SPOILERS. DO NOT READ IF YOU HAVEN’T SEEN THE MOVIE YET.
Since The Hobbit: An Unexpected Journey hit theatres, I’ve been reading a lot of articles, blogs and comments online about how it has nothing on The Lord of the Rings trilogy that came out a few years ago. That it’s too light, too simple, too funny and generally not befitting a series that has so far been of epic nature. And finally, there’s been much said for and against Peter Jackson and co deciding to convert a small, thin book into three movies. A lot of it is misconception that I would like to try and do my best to explain because I want to do my bit for JRR and Middle-Earth. It’s the least I can do after all the joy I continue to get from the books and that world. If at the end of this you still feel like I’m mistaken or that I’m talking through Tolkien-tinted glasses, then you’re most welcome to. I just don’t want to not have tried.
With regards to the small matter of content, it’s a gross misconception that one tiny book is being stretched over three installments (the second instalment, The Desolation of Smaug will be out in 2013 and the final, There And Back Again in 2014). As I’ve pointed out in my ‘All You Need to Know About The Hobbit Movie Lore’ article,
The trilogy narrative will not only comprise of the events in the main book but also incorporate a lot of content from the various Tolkien works and appendices to recreate the other parallel stories occurring in Middle-Earth (briefly alluded to in the book) during the main narrative of The Hobbit.
The Hobbit has always been a bit of a standalone book even within the Middle-Earth literature and this is Peter Jackson’s attempt at integrating it more cohesively with the events of The Lord of the Rings, including the rise of the Dark Lord Sauron, the return of darkness and evil to Middle-Earth, the changing loyalties, relationships and connections between the various races residing there, and of course the repercussions of the One Ring of Power falling into the hands of one Bilbo Baggins and his decision to spare the life of the creature Gollum.
Which brings me to my next point, The Lord of the Rings is an epic. It’s a fantasy epic written for adults and young adults where the fate of the world is at stake. On the other hand, The Hobbit was written by Tolkien for his kids, always intended to be more of an out-and-out quest adventure tale for children where the scope of the problem isn’t on an epic scale.
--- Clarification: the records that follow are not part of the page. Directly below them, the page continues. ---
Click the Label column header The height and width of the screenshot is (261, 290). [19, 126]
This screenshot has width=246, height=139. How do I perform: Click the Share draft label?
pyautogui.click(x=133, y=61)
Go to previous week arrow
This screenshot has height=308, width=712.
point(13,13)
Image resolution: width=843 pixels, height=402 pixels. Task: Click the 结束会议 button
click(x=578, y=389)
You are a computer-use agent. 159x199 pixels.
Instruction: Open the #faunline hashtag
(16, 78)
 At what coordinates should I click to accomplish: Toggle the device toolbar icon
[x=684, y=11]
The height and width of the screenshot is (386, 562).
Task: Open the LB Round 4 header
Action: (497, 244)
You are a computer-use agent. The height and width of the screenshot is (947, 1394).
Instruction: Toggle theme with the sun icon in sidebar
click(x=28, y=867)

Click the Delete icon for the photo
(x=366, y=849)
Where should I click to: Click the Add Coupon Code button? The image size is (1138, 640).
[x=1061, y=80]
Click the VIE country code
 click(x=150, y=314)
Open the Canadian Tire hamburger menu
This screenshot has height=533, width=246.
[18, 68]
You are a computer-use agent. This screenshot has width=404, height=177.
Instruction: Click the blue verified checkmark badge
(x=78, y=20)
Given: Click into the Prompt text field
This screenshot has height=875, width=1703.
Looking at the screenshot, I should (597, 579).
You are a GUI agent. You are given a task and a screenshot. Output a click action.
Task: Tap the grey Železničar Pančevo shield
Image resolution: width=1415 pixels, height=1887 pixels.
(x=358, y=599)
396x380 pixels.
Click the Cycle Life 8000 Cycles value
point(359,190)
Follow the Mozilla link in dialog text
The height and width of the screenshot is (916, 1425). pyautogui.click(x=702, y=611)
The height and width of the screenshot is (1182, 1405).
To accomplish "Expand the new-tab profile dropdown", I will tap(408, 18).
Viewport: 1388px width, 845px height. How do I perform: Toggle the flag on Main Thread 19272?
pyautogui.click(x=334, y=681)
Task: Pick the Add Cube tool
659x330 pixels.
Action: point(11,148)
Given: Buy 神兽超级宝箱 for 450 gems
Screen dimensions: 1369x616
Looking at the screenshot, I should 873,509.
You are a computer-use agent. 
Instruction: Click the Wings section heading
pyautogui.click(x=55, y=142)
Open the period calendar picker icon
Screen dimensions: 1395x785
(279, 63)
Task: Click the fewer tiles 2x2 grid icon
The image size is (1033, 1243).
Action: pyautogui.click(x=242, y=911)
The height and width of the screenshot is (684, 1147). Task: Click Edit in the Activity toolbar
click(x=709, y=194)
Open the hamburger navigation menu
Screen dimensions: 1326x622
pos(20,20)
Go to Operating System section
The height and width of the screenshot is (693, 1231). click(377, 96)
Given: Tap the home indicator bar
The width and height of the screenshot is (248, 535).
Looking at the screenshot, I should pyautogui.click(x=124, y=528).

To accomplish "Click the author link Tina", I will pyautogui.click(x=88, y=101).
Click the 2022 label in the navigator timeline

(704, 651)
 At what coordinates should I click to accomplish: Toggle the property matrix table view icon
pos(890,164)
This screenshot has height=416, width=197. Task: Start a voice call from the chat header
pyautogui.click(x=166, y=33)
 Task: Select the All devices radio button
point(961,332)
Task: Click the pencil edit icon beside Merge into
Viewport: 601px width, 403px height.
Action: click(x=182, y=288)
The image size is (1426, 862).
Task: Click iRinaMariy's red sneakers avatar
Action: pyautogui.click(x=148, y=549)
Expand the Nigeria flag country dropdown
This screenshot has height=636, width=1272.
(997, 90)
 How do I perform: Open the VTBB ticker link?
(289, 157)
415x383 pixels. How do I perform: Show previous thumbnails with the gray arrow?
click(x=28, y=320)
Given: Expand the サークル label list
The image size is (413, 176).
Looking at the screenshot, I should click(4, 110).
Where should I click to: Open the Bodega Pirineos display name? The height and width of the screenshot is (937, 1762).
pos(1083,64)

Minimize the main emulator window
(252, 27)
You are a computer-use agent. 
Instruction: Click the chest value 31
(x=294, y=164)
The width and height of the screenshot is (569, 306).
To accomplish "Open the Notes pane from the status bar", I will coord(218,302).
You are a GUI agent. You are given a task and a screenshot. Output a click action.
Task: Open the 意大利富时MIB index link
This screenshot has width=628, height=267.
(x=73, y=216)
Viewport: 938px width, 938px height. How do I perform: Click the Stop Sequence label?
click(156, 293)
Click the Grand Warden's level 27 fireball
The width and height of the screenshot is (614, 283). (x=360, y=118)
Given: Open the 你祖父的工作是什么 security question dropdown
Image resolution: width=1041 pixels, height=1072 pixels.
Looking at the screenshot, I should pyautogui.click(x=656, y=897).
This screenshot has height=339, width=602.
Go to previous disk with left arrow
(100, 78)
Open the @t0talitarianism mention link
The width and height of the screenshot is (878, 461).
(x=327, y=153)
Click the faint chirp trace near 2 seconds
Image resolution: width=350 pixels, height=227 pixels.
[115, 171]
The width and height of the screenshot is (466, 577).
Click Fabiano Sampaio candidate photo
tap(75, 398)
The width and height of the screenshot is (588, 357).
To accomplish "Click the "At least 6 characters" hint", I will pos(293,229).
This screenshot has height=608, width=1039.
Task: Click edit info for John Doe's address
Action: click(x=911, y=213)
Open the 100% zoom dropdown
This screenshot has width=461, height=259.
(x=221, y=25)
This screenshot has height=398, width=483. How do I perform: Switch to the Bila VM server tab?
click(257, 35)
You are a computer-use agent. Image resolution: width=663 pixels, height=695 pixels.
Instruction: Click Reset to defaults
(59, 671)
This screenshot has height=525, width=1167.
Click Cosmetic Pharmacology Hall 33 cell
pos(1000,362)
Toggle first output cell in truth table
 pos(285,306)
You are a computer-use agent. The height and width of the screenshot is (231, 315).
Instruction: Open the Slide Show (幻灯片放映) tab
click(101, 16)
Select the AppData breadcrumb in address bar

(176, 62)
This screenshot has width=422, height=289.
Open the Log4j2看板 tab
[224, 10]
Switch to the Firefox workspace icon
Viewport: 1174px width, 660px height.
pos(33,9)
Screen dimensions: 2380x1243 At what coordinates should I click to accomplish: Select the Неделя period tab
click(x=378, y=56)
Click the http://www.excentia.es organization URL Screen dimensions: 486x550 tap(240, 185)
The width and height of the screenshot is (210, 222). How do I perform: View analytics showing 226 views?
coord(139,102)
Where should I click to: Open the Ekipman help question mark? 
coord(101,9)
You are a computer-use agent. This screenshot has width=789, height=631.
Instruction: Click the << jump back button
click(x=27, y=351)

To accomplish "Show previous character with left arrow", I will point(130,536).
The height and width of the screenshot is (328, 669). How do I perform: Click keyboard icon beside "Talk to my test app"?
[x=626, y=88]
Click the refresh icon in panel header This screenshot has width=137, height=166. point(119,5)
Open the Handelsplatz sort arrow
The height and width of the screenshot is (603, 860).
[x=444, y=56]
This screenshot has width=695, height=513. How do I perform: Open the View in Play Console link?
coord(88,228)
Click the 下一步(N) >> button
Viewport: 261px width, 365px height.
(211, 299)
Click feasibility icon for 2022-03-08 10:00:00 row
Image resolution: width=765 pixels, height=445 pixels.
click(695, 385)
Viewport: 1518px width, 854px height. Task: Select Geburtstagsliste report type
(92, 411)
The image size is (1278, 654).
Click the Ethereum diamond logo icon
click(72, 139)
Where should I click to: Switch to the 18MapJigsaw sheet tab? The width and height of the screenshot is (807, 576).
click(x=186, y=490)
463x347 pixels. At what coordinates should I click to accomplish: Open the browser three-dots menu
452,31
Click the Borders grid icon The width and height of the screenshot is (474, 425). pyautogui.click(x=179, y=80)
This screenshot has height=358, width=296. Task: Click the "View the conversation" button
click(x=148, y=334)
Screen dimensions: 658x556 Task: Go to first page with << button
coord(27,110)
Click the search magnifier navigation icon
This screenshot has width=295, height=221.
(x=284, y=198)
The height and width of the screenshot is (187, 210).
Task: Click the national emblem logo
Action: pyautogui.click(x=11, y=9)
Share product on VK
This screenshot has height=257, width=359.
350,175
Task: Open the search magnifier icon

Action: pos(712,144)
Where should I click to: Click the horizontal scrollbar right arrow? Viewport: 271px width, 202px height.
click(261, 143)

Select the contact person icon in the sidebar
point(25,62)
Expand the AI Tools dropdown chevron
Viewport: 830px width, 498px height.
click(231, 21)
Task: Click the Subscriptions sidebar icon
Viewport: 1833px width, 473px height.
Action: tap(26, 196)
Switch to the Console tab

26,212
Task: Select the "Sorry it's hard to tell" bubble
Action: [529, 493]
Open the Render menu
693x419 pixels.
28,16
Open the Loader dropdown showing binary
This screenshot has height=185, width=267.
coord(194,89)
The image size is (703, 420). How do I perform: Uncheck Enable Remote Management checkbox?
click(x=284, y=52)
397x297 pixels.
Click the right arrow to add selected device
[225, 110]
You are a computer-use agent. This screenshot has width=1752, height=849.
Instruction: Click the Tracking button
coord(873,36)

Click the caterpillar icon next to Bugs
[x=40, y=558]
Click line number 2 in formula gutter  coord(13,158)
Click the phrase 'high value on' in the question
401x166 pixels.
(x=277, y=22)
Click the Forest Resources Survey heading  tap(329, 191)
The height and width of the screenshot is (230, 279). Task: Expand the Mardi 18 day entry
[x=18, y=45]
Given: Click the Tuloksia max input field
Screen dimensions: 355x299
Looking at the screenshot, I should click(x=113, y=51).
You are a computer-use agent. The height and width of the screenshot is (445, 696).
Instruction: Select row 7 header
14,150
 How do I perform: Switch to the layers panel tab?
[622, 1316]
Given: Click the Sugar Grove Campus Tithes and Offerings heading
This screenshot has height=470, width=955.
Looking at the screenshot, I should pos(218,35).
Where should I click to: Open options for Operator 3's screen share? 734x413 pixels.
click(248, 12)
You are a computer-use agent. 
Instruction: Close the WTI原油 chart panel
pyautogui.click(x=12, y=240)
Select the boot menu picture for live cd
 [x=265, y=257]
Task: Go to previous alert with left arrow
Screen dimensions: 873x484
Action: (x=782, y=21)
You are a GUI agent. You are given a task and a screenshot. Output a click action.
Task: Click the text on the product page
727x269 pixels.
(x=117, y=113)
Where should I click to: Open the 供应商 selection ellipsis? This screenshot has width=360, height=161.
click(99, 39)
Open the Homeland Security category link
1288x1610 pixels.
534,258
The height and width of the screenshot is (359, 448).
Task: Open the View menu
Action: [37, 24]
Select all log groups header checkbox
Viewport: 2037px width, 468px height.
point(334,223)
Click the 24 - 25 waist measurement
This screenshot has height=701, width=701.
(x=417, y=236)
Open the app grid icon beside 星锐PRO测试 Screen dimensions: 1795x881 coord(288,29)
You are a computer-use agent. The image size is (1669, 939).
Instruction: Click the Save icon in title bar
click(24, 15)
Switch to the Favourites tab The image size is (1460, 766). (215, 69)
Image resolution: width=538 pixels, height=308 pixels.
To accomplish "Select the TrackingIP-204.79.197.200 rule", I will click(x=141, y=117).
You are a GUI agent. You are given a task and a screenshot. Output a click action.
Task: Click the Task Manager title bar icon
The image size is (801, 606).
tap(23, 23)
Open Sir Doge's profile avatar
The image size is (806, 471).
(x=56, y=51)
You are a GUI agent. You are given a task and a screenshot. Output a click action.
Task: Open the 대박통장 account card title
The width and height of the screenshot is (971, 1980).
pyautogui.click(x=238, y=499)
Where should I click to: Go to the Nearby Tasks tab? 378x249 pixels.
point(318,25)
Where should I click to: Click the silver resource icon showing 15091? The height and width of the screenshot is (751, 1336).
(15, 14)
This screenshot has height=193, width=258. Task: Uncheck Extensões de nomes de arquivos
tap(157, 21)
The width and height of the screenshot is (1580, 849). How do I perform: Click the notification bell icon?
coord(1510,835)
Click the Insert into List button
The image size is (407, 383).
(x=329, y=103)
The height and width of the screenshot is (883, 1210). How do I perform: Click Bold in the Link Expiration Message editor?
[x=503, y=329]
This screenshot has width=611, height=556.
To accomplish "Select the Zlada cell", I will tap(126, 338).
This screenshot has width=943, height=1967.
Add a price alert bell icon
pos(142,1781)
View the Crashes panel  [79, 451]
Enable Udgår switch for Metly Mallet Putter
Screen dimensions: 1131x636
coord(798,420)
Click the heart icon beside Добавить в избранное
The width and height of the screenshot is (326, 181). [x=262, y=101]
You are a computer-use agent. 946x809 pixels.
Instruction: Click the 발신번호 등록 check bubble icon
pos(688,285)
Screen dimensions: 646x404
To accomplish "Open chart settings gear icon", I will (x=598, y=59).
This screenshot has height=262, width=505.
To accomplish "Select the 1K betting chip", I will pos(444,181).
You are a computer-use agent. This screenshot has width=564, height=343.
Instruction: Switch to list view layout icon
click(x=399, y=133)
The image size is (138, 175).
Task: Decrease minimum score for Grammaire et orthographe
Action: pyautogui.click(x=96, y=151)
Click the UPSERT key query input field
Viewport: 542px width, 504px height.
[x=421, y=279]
It’s full of dragons, treasure, dwarves, battles, feasts and everything else that will delight a child’s imagination. So there is bound to be a massive difference in tone between the two in spite of the shared world, characters and narrative, and a treatment of both should reflect this.
Credit to Jackson and his team who have done exactly that. There are plenty of moments in the film that are laugh out loud funny, moments that reflect a certain childish innocence and one of the best ways you can get most out of the movie experience, is by remembering what you felt like when you were a kid reading The Hobbit or any other fantasy/adventure book for the first time. It’s the sort of mindset the content responds to the most and it’s that novel sense of wonder and magic which we felt back then that the movie so wonderfully recreates. Revel in that, treasure that because those moments are far and few in an increasingly cynical and negative world.
The movie isn’t without its flaws – many scenes could have been better edited if not cut out altogether, especially the ones with Radagast the Brown, the sequence of events that happens in front of the goblin king under the mountain, the fight preceding it etc – but a detailed review isn’t the point of this article. I’m not here to argue about the choice of adaptation or content. I’m saying that I thoroughly enjoyed the film in spite of what it didn’t do or do right. There is a time to analyse, be critical and show off the fact that you’re a Tolkien purist, and then there is the time to sit back and enjoy the vicarious pleasure of returning to a world we love, or in the case of newbies, the chance to fall in love with a world that will always delight them. The Hobbit isn’t The Lord of the Rings and I don’t think it tries to be. The film’s tag-line is very apt in discerning the main difference between them.
‘From the smallest beginnings come the greatest legends’.